*** Opening SOURCE MATERIAL ***

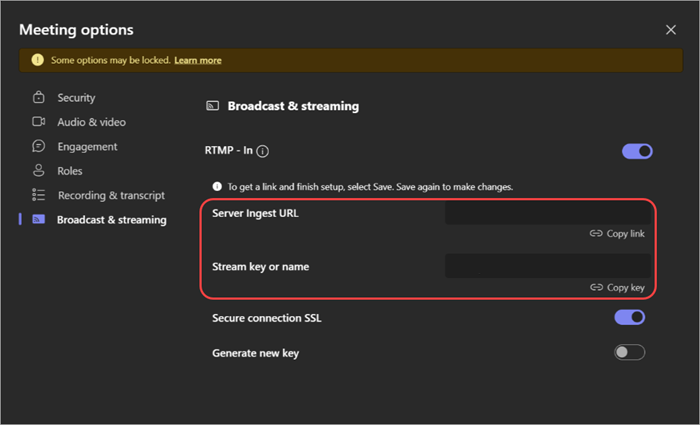Click the Recording & transcript list icon
The width and height of the screenshot is (700, 425).
(39, 195)
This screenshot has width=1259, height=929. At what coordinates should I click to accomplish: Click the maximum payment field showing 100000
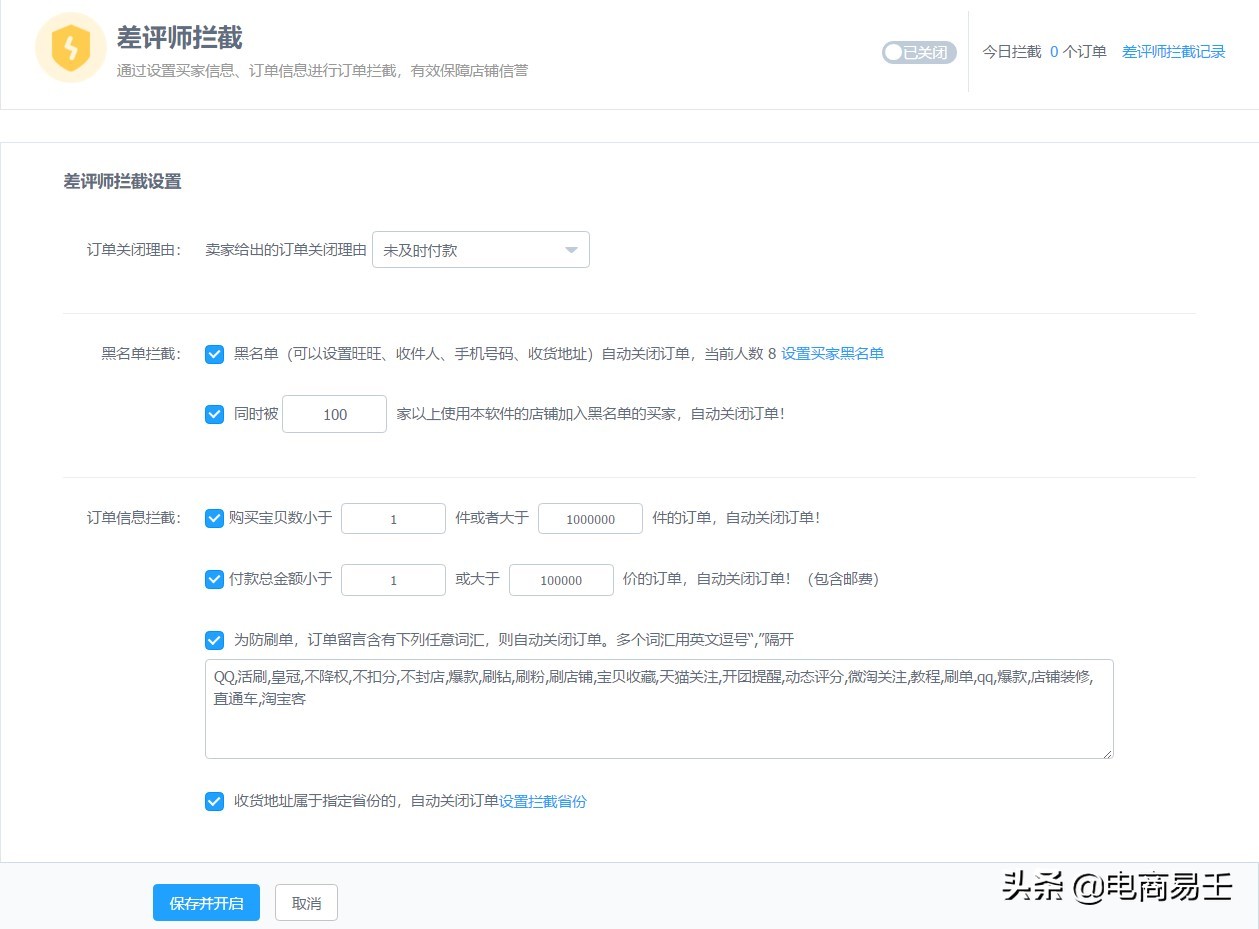561,579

*** Closing SOURCE MATERIAL ***

# THE PROBLEM:
Your copy should run from the line that has "This screenshot has" through the last line above, exactly, with both ends in and pictures out.

# WORKED SOLUTION:
This screenshot has width=1259, height=929. At what coordinates should I click to accomplish: Click the maximum payment field showing 100000
561,579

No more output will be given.